Question

What is the maximum value of \[Z\] where, \[Z = 4x + 2y\] subject to constraints \[4x + 2y \ge 46\], \[x + 3y \le 24\] and \[x,y \ge 0\]?
A. 46
B. 96
C. 52
D. None of these

Answer 1

Hint: First we will solve the inequalities in as an equation. Then draw a diagram using the inequalities. The common region of inequality is known as the feasible region. Then we will find the corner points of the feasible region and substitutes the point in \[Z = 4x + 2y\]. The maximum value of \[Z\] is the required solution.

Formula used:
The intercepts form of a line is \[\dfrac{x}{a} + \dfrac{y}{b} = 1\].
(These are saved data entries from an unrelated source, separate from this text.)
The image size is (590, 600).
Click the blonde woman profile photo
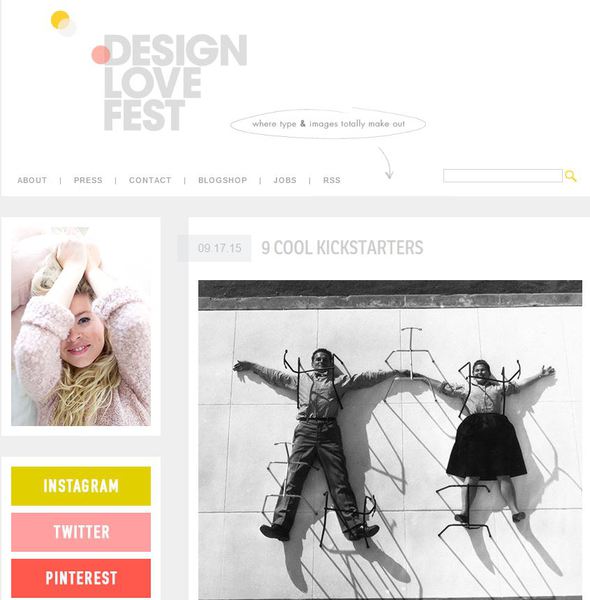[81, 326]
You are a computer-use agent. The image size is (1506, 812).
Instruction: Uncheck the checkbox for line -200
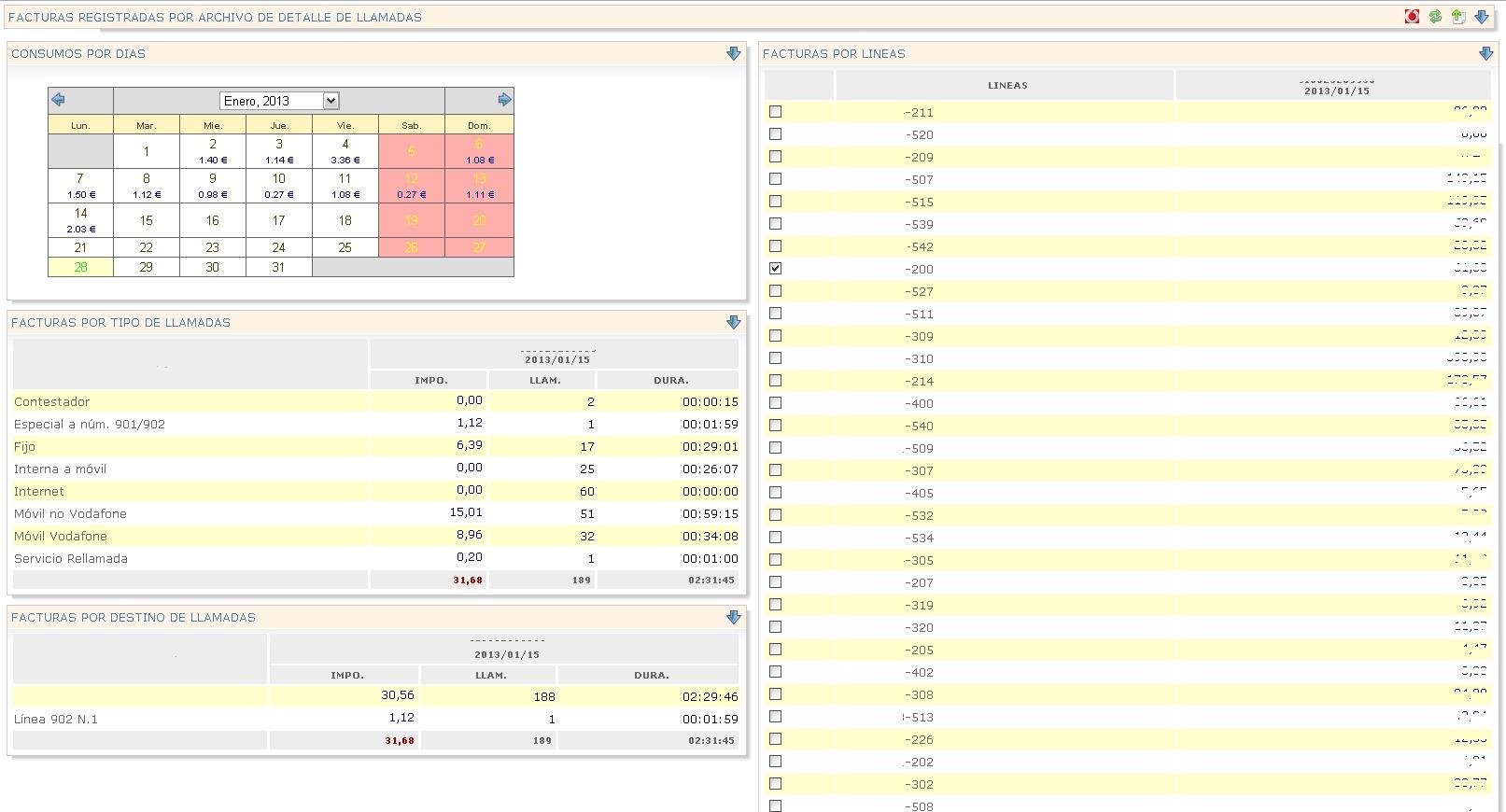tap(775, 269)
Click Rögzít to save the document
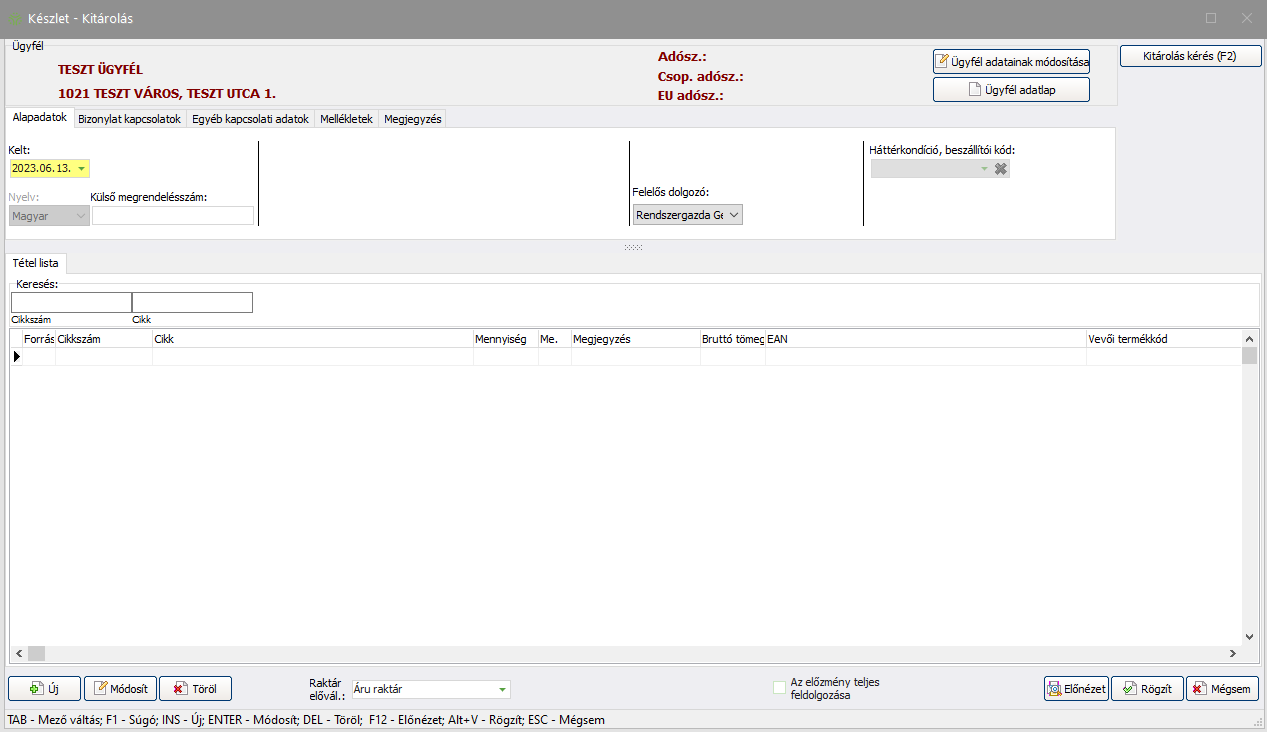The width and height of the screenshot is (1267, 732). 1147,689

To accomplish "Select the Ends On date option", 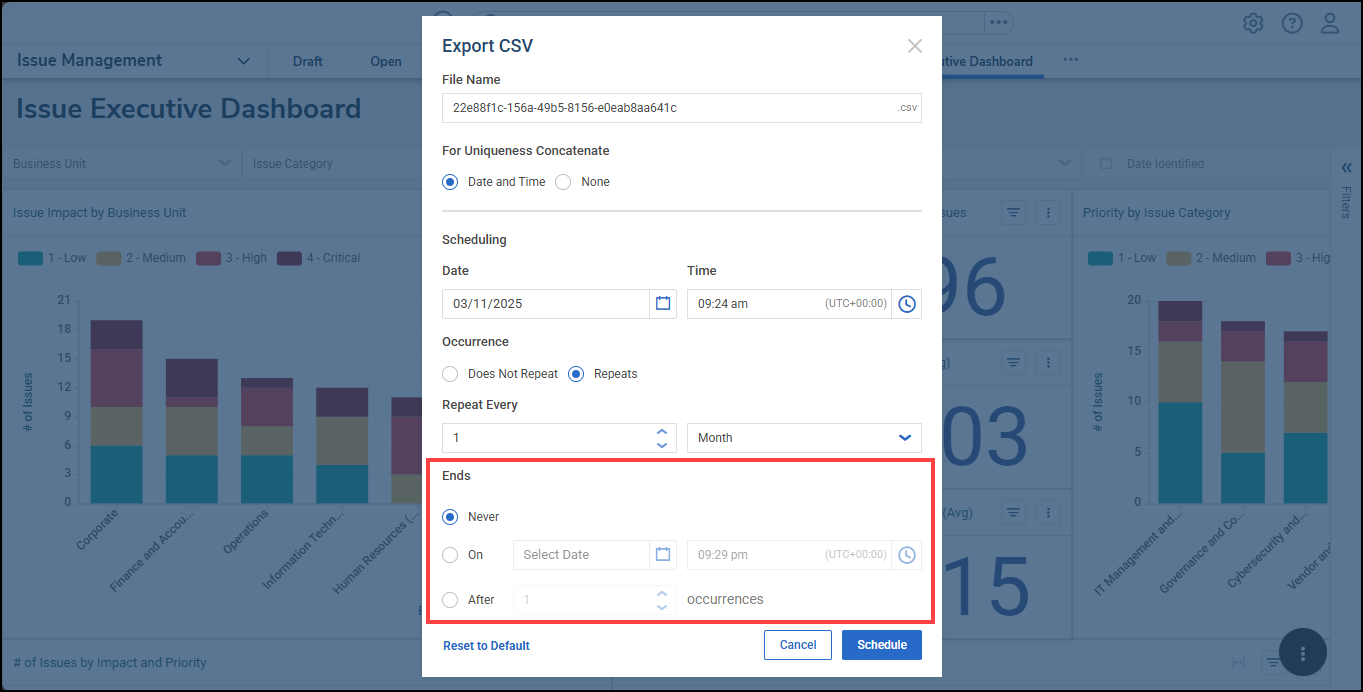I will (x=450, y=555).
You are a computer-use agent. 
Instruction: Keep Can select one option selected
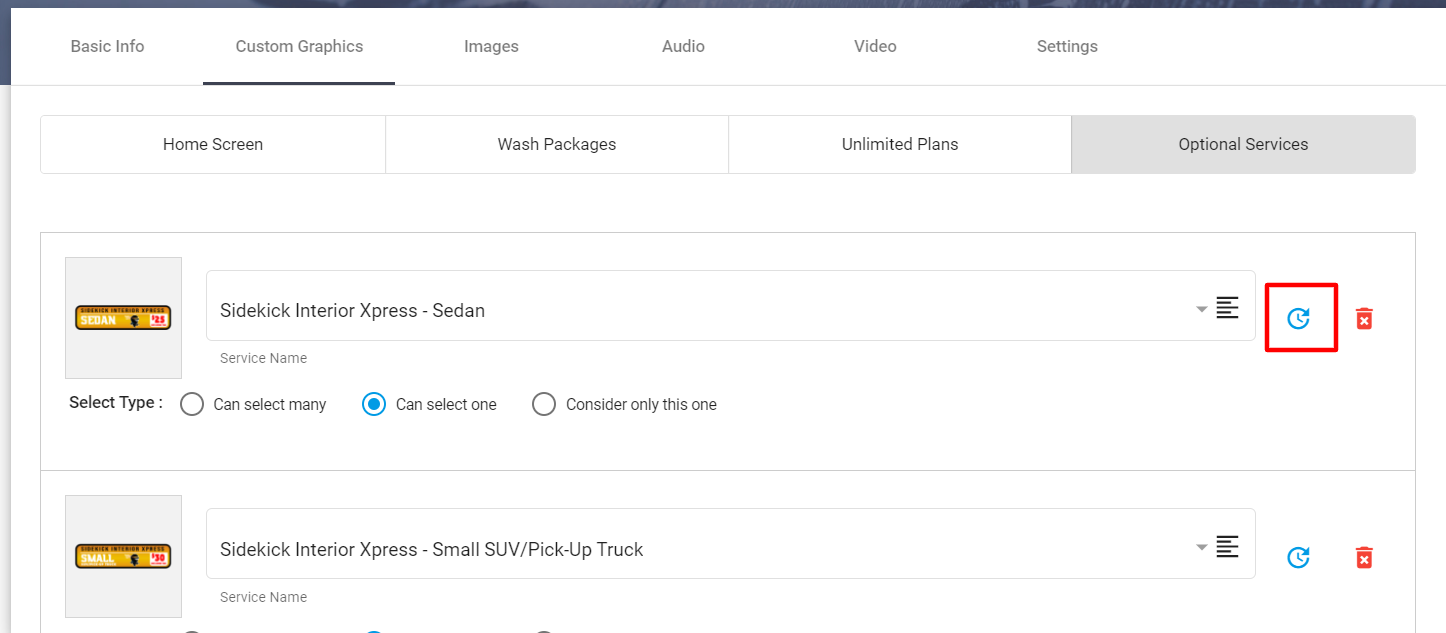coord(374,404)
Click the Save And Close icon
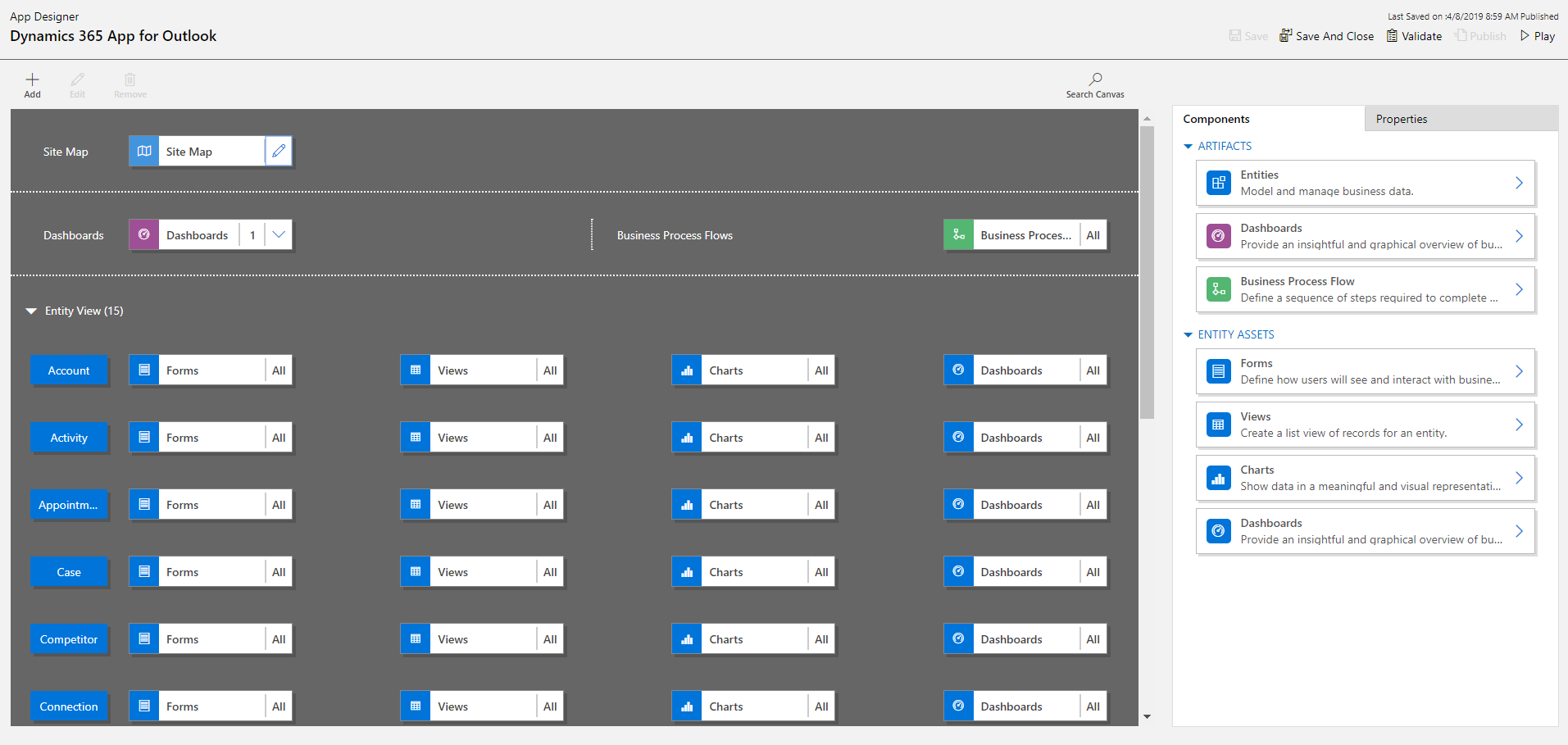The height and width of the screenshot is (745, 1568). pos(1285,36)
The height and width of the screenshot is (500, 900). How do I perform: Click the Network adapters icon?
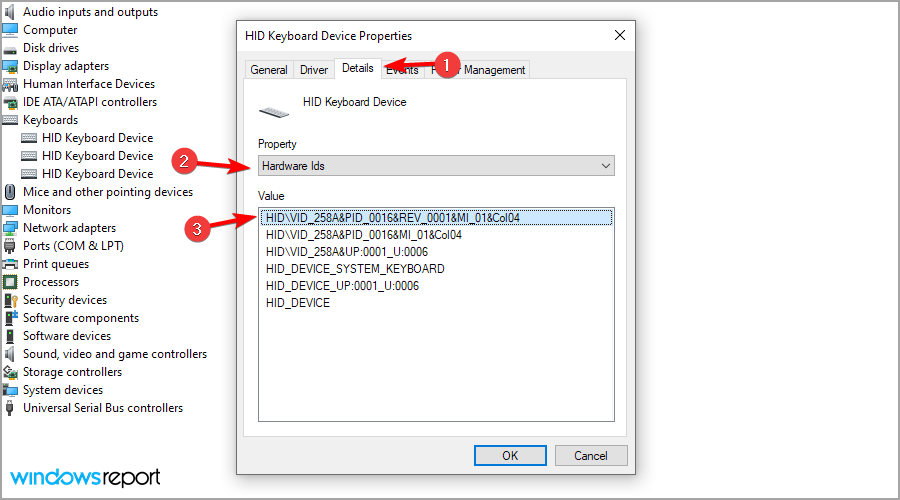(10, 228)
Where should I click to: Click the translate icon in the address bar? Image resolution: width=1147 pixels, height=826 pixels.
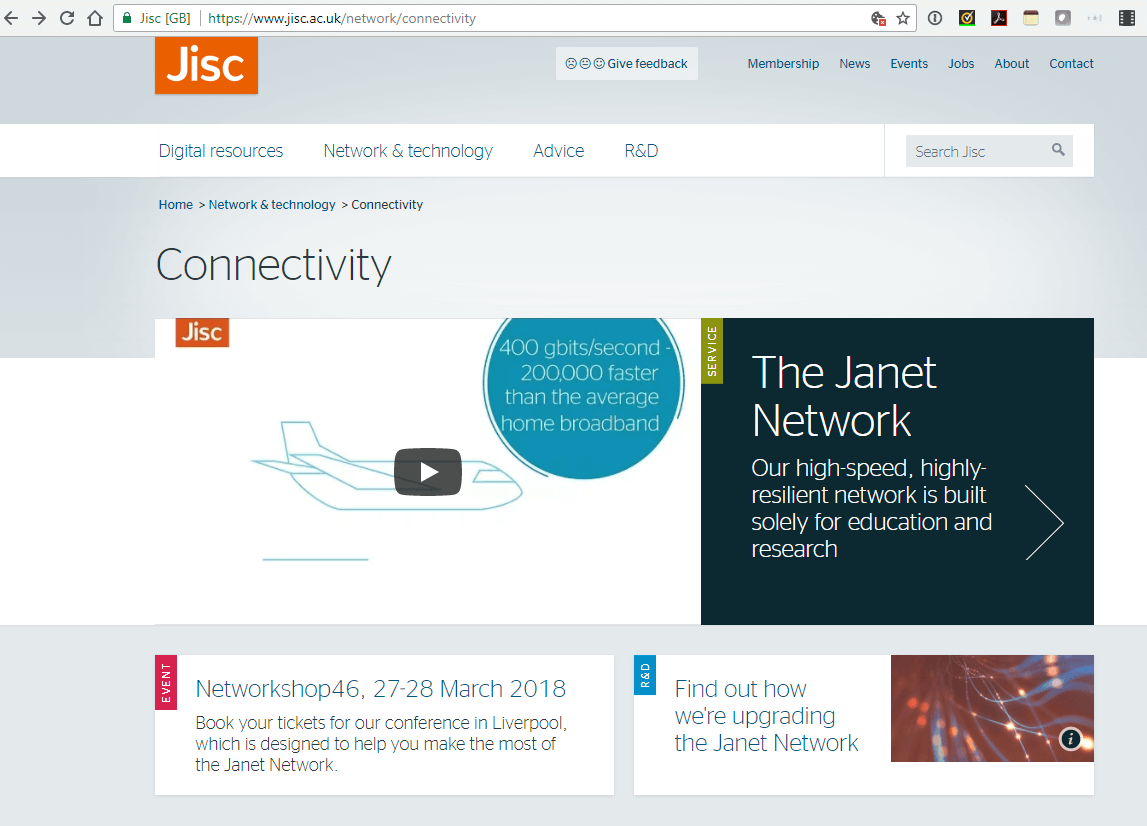click(877, 18)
Complete step by step solution
Given that,
\[Z = 4x + 2y\]
subject to constraints
\[4x + 2y \ge 46\]
\[x + 3y \le 24\]
\[x,y \ge 0\]
Now rewrite the inequalities as an equation
\[4x + 2y = 46\] ….(i)
\[x + 3y = 24\] ……(ii)
Rewrite the equation intercepts form
For equation (i)
\[\dfrac{{4x}}{{46}} + \dfrac{{2y}}{{46}} = 1\]
\[ \Rightarrow \dfrac{x}{{11.5}} + \dfrac{y}{{23}} = 1\]
The x-intercept is 11.5 and y-intercept is 23.
For equation (ii)
\[\dfrac{x}{{24}} + \dfrac{{3y}}{{24}} = 1\]
\[ \Rightarrow \dfrac{x}{{24}} + \dfrac{y}{8} = 1\]
The x-intercept is 24 and y-intercept is 8.
Now finding the intersection point equation (i) and (ii)
Multiply 4 with equation (ii) and subtract it from equation (i)
\[4x + 2y = 46\]
\[4x + 12y = 96\]
\[\overline {\,\,\,\, - 10y = - 50} \]
\[ \Rightarrow y = 5\]
Putting \[y = 5\] in the equation (ii)
\[x + 3 \cdot 5 = 24\]
\[ \Rightarrow x = 9\]
The intersection point is \[\left( {9,5} \right)\].
Putting \[\left( {0,0} \right)\] in \[4x + 2y \ge 46\].
\[0 + 0 \ge 46\] which incorrect.
So the region of the \[4x + 2y \ge 46\] is side in which \[\left( {0,0} \right)\] does not lie.
Putting \[\left( {0,0} \right)\] in \[x + 3y \le 24\].
\[0 + 0 \le 24\] which correct.
So the region of the \[x + 3y \le 24\] is side in which \[\left( {0,0} \right)\] lies.
Given that x>0 and y > 0.
So the feasible region must lie in the first quadrant.
Now we will draw a diagram of inequality.

Image: Feasible region

Hence the corner points of the feasible region are \[\left( {9,5} \right)\], \[\left( {24,0} \right)\] and \[\left( {11.5,0} \right)\]
Now putting \[x = 9\] and \[y = 5\] in the equation \[Z = 4x + 2y\]
\[Z = 4 \cdot 9 + 2 \cdot 5\]
\[ = 46\]
Now putting \[x = 24\] and \[y = 0\] in the equation \[Z = 4x + 2y\]
\[Z = 4 \cdot 24 + 2 \cdot 0\]
\[ = 96\]
Now putting \[x = 11.5\] and \[y = 5\] in the equation \[Z = 4x + 2y\]
\[Z = 4 \cdot 11.5 + 2 \cdot 5\]
\[ = 46\]
Thus, the maximum value of 96.
Hence option B is the correct option.

Note: Many students often do a common mistake to calculate the maximum value of \[Z\]. They put intersection point in the equation \[Z = 4x + 2y\] to calculate the maxima value. This is incorrect way. We have to put all corner points in \[Z = 4x + 2y\] to find maximum value of \[Z\].